Neben der Grundgesetzänderung soll zudem das Gesetz zur Weiterentwicklung der Organisation der Grundsicherung für Arbeitsuchende (Drs. 17/1555) verabschiedet werden. Sinn und Zweck dieses Gesetzes ist unter anderem, den Beschäftigten in der Grundsicherung für Arbeitsuchende eine sichere Perspektive zu schaffen. Bei einem Wechsel der Organisationsform, von Jobcenter zur Optionskommune, gilt der Grundsatz: Das Personal folgt der Aufgabe. Das bedeutet: Falls die Aufgaben eines bisherigen Jobcenters künftig durch die Kommune wahrgenommen werden, wird auch das Personal des bisherigen Jobcenters durch die Kommune beschäftigt werden. Zudem sollen die Jobcenter eine eigene Personalvertretung, Gleichstellungsbeauftragte und Schwerbehindertenvertretung erhalten.
Der Gesetzesentwurf sieht ferner vor, dass die Kommunen verpflichtet werden, mindestens 90 % des Personals der Bundesagentur für Arbeit, welches in bestehenden Arbeitsgemeinschaften tätig ist, zu übernehmen. Dies schafft Sicherheit für die Beschäftigten.
Am 6.5.2010 erfolgte die erste Beratung der beiden Gesetzesentwürfe im Plenum des Deutschen Bundestages und die Überweisung an die jeweiligen mitberatenden Ausschüsse. Die Grundgesetzänderung bedarf einer Zustimmung von zwei Drittel der Mitglieder des Bundestages und zwei Drittel der Stimmen im Bundesrat.
Ich unterstütze beide Gesetzesvorhaben und bin ebenso wie unsere Bundesministerin für Arbeit und Soziales, Ursula von der Leyen, zuversichtlich, dass die Änderungen bis zum Beginn der parlamentarischen Sommerpause umgesetzt werden.

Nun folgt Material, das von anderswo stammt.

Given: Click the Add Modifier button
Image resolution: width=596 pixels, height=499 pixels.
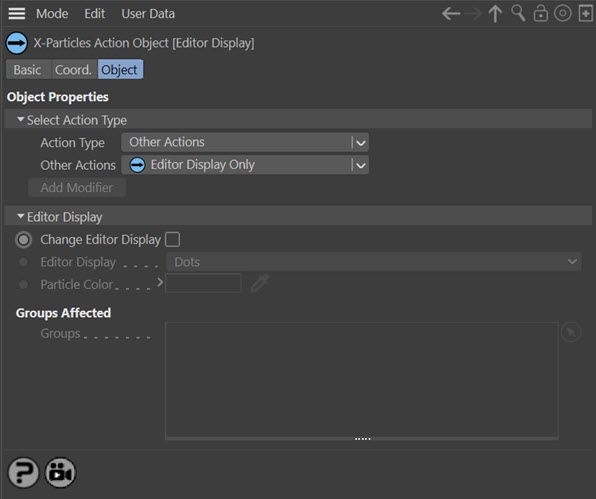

Wir, die Regierungsfraktionen von CDU/CSU und FDP sind optimistisch, dass eine Entfristung von über 3.000 Arbeitsvermittlern bei der Bundesagentur für Arbeit möglich ist. Dieses Ziel wurde in einer Sitzung des Ausschusses für Arbeit und Soziales so definiert.
Ebenso geht die CDU/CSU-Fraktion davon aus, dass der Haushaltsausschuss des Bundestages die Haushaltssperre für die Entfristung der über 3000 Stellen aufheben wird.
Trotz der angespannten Haushaltslage soll zukünftig ein Arbeitsvermittler für nicht mehr als 70 Arbeitssuchende zuständig sein. Von dieser Quote erhoffen wir uns bessere Ergebnisse bei der Beschäftigungsvermittlung.
Ich hoffe, dass die Informationen Ihnen eine klarere Vorstellung über die zukünftige Situation vermitteln konnten und ebenfalls eine gewisse Zuversicht für die weitere Zukunftsplanung liefern.